Added recommended Category Definition inside the build.
Corrected roles in the documentation.
Added option to disable recording of history data into the database.
FT-Index: Adjusted FT indexer to fallback to the generic tag query provider whenever more than one day of content is pending to get indexed. (As a side effect there's no also a progress property that is exported to JMX).
Added option to ignore recording to table file_content_statistics. Note that if we disable recording, the query of unknown file_contents value will not be recorded to file_content table.
Added exception message why package has been rejected.
Logging: Adjusted log configuration to avoid producing a possible memory leak within the log buffer caused by keeping log parameters in heap using strong references (This problem was mainly visible when writing large portions to the database as persistence contexts can use quite a lot of memory and where held in memory).
Improved mem cache efficiency by introducing a negative result cache (this is also reflected inside the monitoring).
Added new tag query handlers that do no longer require the proprietary fulltext search in MSSQL making ACL independent to the underlying database. (See Module Jpa Datasource & Module - MSSQL Datasource)
Added MD5 only queries
Added interface to query files using the URL of their origin
Added numerous additional REST interfaces to provide query capabilities that previously required a SOAP call (see GRID REST Reference).
Added error monitoring to the HTML5 report showing the error classes (fatal error, expected error, invalid queries, unauthorized queries).
Added a Maven repository for bundled java client libraries to simplify development of Maven based projects.
Defined, assigned and documented user roles all relevant SOAP and REST API methods. Roles are not yet enforced in the production sites, however the page Server API / Access Control shows a matrix what roles will be required after authentication has been made a requirement.
Implemented Features:
Added general support for using API-keys to authenticate. (Depends on login authentication which is not fully implemented).
Implemented the missing internals to perform role based service call verifications.
Split the java client library into CLI and library packages to solve issues with internalizing SLF4J. The updated maven artifact does now depend on 'slf4j' as internalization causes problems when used as library. http://redmine.cttl.trendmicro.de/issues/336
Version 1.2 - 2011-04-30
Extended the API documentation with:
Code samples in multiple script languages (in addition to java samples).
Scoped class diagrams of the data model.
Scoped method reference lists.
Stripped down the bundled, ready-to-use, java client to contain only libraries that are really needed (resulting in 1/4 of the previous size). In addition all bundled 3rd party libraries were internalized so that they do not conflict with libraries used in derived projects. A full source package is now included to simplify development and debugging.
Decorated service methods with role mappings to implement a fine grained access control with the next release. Role mappings will get documented with the next minor release. Users of this service should check this page again soon and collect role names of the methods they need to access. Role enforcement may get enabled in Q3-2011.
Implemented Features:
Added an experimental, cluster-aware monitoring service (SOAP, REST & HTML5) to add visibility on the current load, process times and efficiency.
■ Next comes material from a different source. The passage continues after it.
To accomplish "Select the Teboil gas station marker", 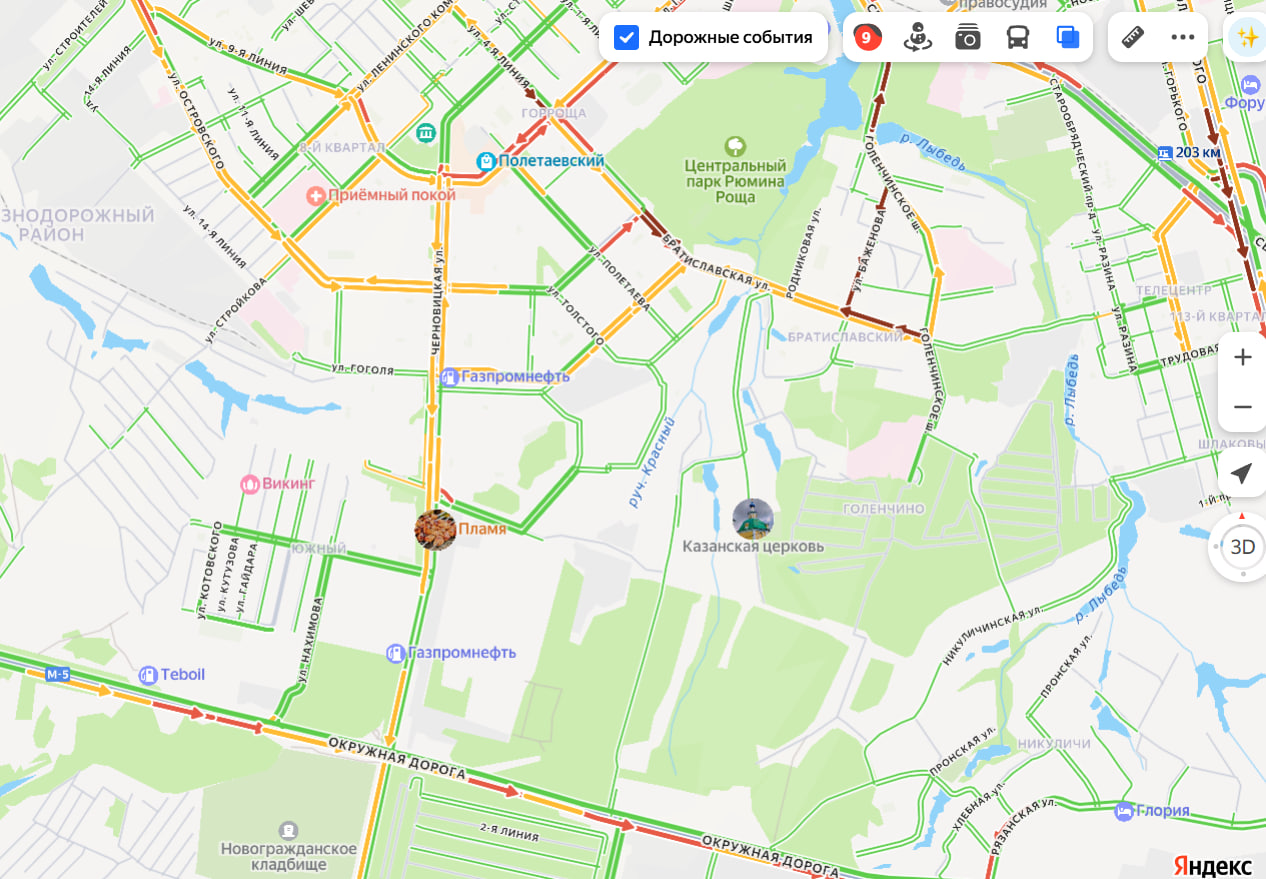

Added initial support for distributed caching using hash and name based maps on Information and Details objects. Queries that can be answered from evaluating these objects are served directly without hitting the CoreDB. Roughly speaking most queries that are hash or name based are served from the cache resulting in a typical speed increase of a factor of 5 - 10. http://redmine.cttl.trendmicro.de/issues/88
SOAP methods with return type Collection<Boolean> return true or false as collection values. Pre 1.2, these methods could internally contain 'null' values (3-way boolean) which were swallowed by the SOAP framework (bug: 248).
All SOAP methods that map input against output collections are now defined with xml nillable. Pre 1.2 these methods returned invalid content when an input collection value mapped to a 'null' value in the output collection (bug: 248).
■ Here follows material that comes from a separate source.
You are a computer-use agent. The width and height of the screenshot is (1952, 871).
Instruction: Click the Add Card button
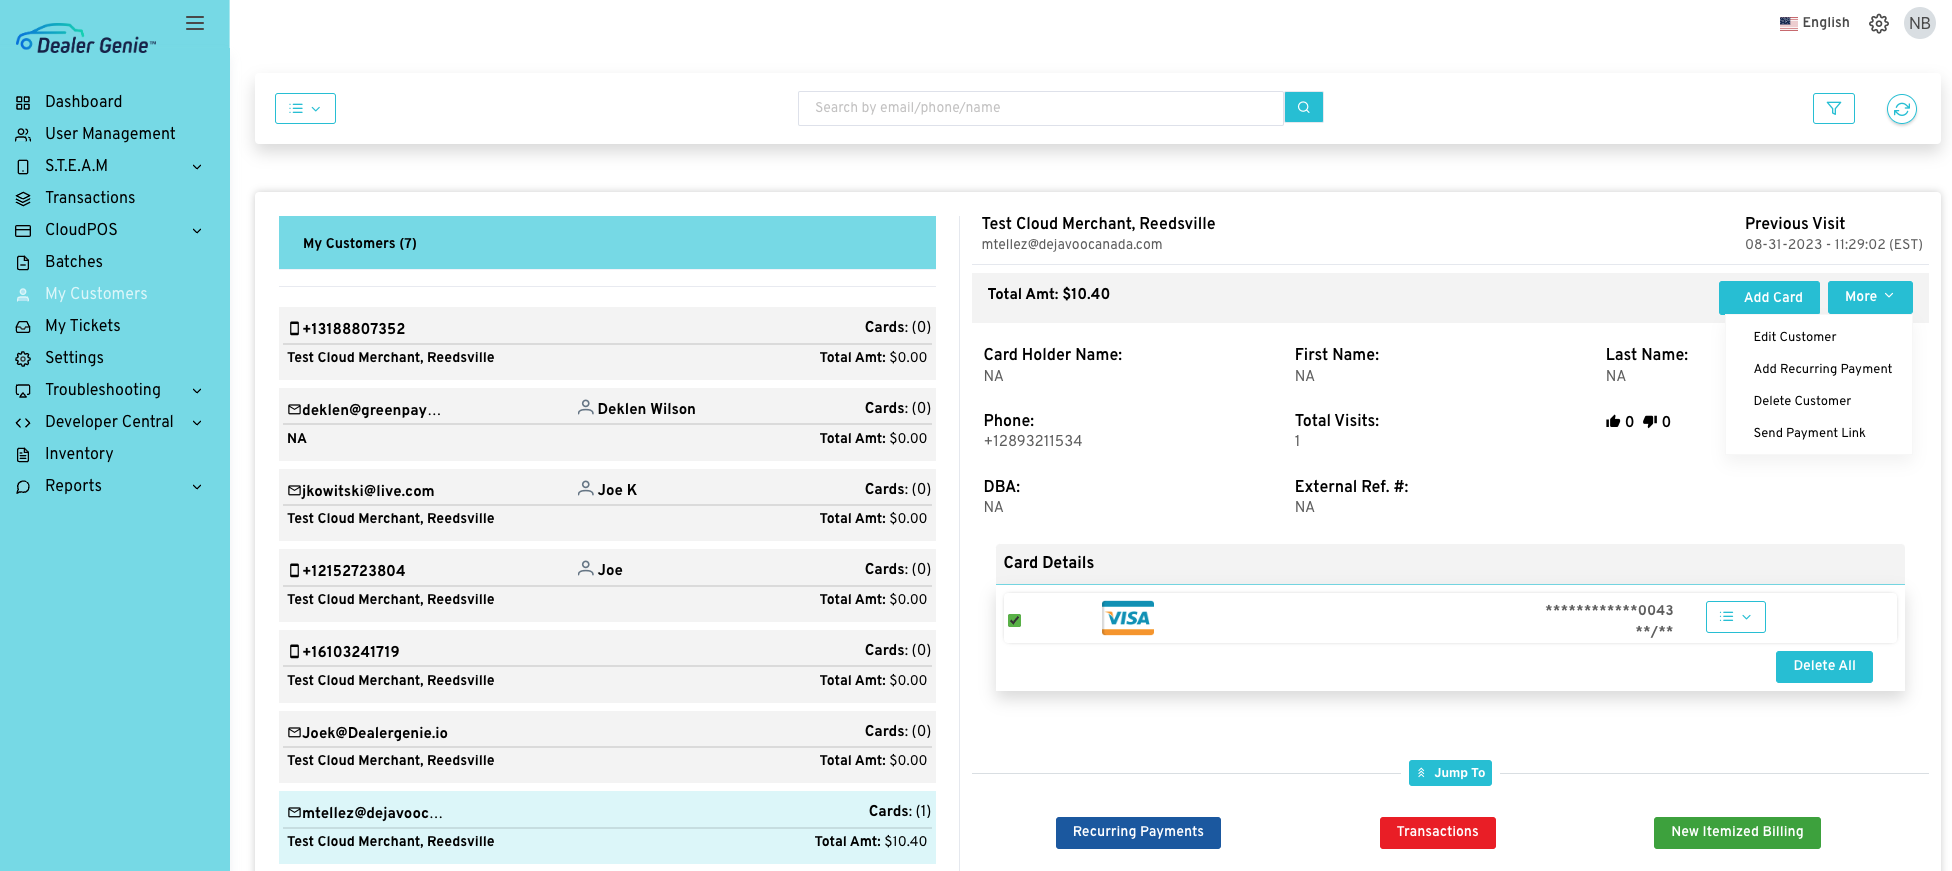click(x=1772, y=297)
The processing interface does no longer accept processed content that refers to a job that is already closed. This is to protect the system from half-done content for jobs that ran into a failure state. It is however still possible to send content using the fake job ID '00000000-0000-0000-0000-000000000000' (used for internal purposes like replication & migration).
Requests to methods expecting a file identifier (sha1/md5) lead to the recording of access counts within the CoreDB. This includes previously unknown files (=> get created with the unknown flag set to 'true').
Batch requests are now limited to 100 elements per batch (see limits) to protect the server from DOS attacks. (All affected interfaces use "BatchCollection" as input parameter type)
Version 1.1 - 2011-01-15
Verified all new features using the introduced test suite running on Hudson CI server with every new build.